Property giant Lendlease is seeing longer settlement periods and higher cash buying as apartment buyers respond to a recent clampdown on mortgage lending by banks.
The company said residential pre-sales remained steady but customers are taking longer – between 28 to 30 days – to complete settlements at Australian apartment buildings.
“In Australia, we are working with buyers who need more time for settlement. We are also seeing increased use of non-banking sources of finance and also more cash buying,” chief financial officer Tarun Gupta said.
Australia’s major banks have tightened lending criteria for property investors over the past year – particularly for foreign investors, in response to the regulator’s cap on lending growth in the investor market.
“We are seeing an uptick in cash settlements, which are now 30 to 35 per cent. We are also seeing more non-banking finance entities writing loans for our customers,” Mr Gupta said.
Lendlease booked residential pre-sales of $5.7 billion, with 2,037 units settled, including 628 apartments.
Apartment defaults continued to be minimal, at less than one per cent.
The company delivered a 12 per cent lift in first-half profit, leveraging on its strength in the construction and office building space.
It reported net profit of $394.8 million for the six months to December 31, as margins jumped at its US construction business and sales were stronger at a number of its Australian office buildings.
Revenue rose 7.6 per cent to $7.95 billion.

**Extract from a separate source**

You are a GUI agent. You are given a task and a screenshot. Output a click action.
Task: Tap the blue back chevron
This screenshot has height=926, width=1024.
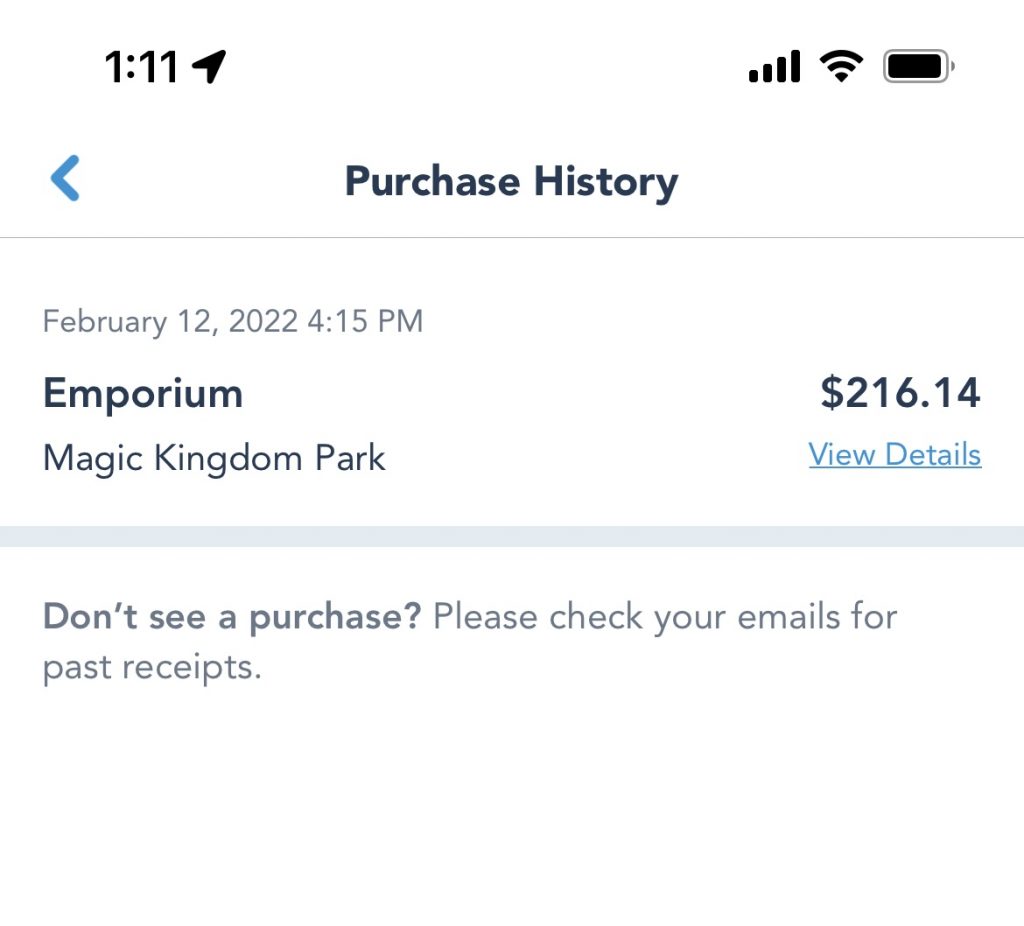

Lendlease lifted earnings for the development division by 10 per cent, in part because of the completion of the last of the three Barangaroo office towers in Sydney.
“Commercial development, in particular the Australian office sector, was a highlight of the first half result,” chief executive Steve McCann said over an investor call.
The company made forward sales for three office buildings in Brisbane and Melbourne, and sold down a majority stake in the Circular Quay Tower development in Sydney.
The office segment is expected to be a major contributor to future growth at the company, with 13 major commercial buildings now in delivery phase across the globe, with estimated value of $7 billion.
Total development pipeline grew to $49 billion, up five per cent from a year earlier.
“We remain well placed for future success given earnings visibility and a targeted and disciplined approach to delivering on our strategy,” Mr McCann said.
But the main contributor to profits was the construction division, where half year earnings jumped 45 per cent, mostly on the back of a rebound in margins at the American business as a number of projects were completed.
Construction margins were weaker in Australia, but were offset by increased engineering activity.
The company declared an unfranked interim distribution of 33 cents per security, up 3.0 cents from a year earlier.